Thrunbor weighed the gold, then looked at the full armor she was wearing. "I'll have to reforge it almost from scratch. Tighten the torso, reinforce the joints. You look... narrow in the shoulders for a knight. And you move light." The Dwarf stared at her. For a moment, Geneviève feared he had understood. Dwarves see details that others miss. But Thrunbor nodded. "Better that way. Smaller target. I'll make you a real plate cuirass. No ornaments. Steel tempered the Karaz-a-Karak way. But you'll have to leave it here for two days."
"I cannot take off my helm," said Geneviève, rigid.
The Dwarf snorted. "I've seen men burned by dragons, lepers, and wanted criminals. I don't care about your face, umgi. I care if you pay. Keep the helm if it makes you feel safe, but you'll have to stand still while I take measurements for the breastplate."
Those hours were a different kind of torture. Geneviève stood motionless as a statue while the Dwarf took measurements with a leather tape, getting dangerously close to her secret. But Thrunbor was a professional. When he noticed the unnatural shape of the chest flattened by bandages under the padding, he made no comments. He probably thought of a deformity or war wounds. He only mumbled: "I'll leave you more room in the chest to breathe. You fight suffocating, you die suffocating."

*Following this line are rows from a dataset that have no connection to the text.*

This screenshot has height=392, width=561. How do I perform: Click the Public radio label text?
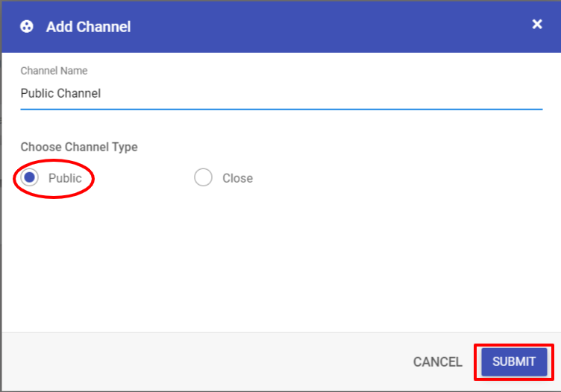pos(65,178)
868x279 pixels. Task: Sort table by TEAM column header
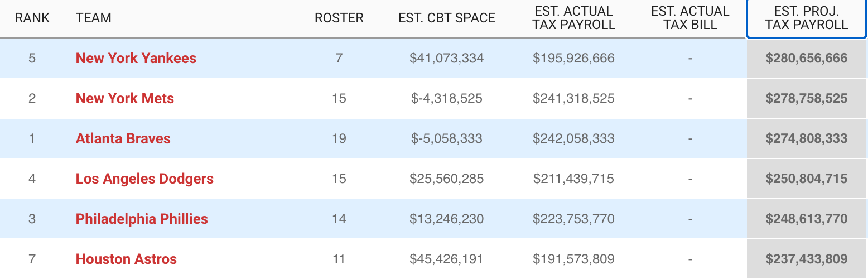point(94,18)
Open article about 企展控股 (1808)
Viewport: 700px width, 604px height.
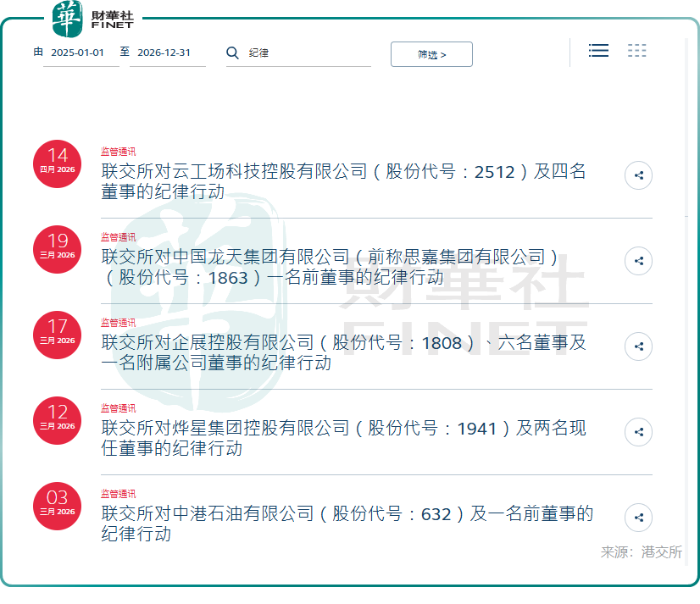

Two days later, Geneviève walked out of the shop transformed. She was no longer wearing Sir Balduin's scrap metal. She was wearing a suit of composite Full Plate. It was dark, burnished with oil to prevent rust, devoid of crests or golden engravings. It was functional, brutal, and perfectly balanced. The plates overlapped with millimetric precision, allowing fluid movements that were previously impossible for her. The joints were protected by dense chainmail. And, most importantly, the Dwarf had kept his promise: the chest cuirass was domed imperceptibly, giving her those few inches of breath the bandages had denied her for years.
Geneviève inhaled deeply the smoky air of Gisoreux. For the first time, her lungs filled completely. She had spent every coin she owned. She had no money for food. But as she climbed back onto her destrier, she felt the reassuring weight of the Perfect Greatsword Thrunbor had sold her in exchange for Balduin's old blade and the rest of the gold. A matte blade, sharp as a razor, balanced for her hands, not those of a dead man.
She felt powerful. She was no longer a squire playing at being a knight in her father's clothes. She was a war machine. She headed toward the city exit. She had heard rumors at the tavern (listening while standing outside the window): to the north, toward the Pale Mountains, something was waking up. Something that required Dwarf steel and human faith. Gilles the Mute was ready for the hunt.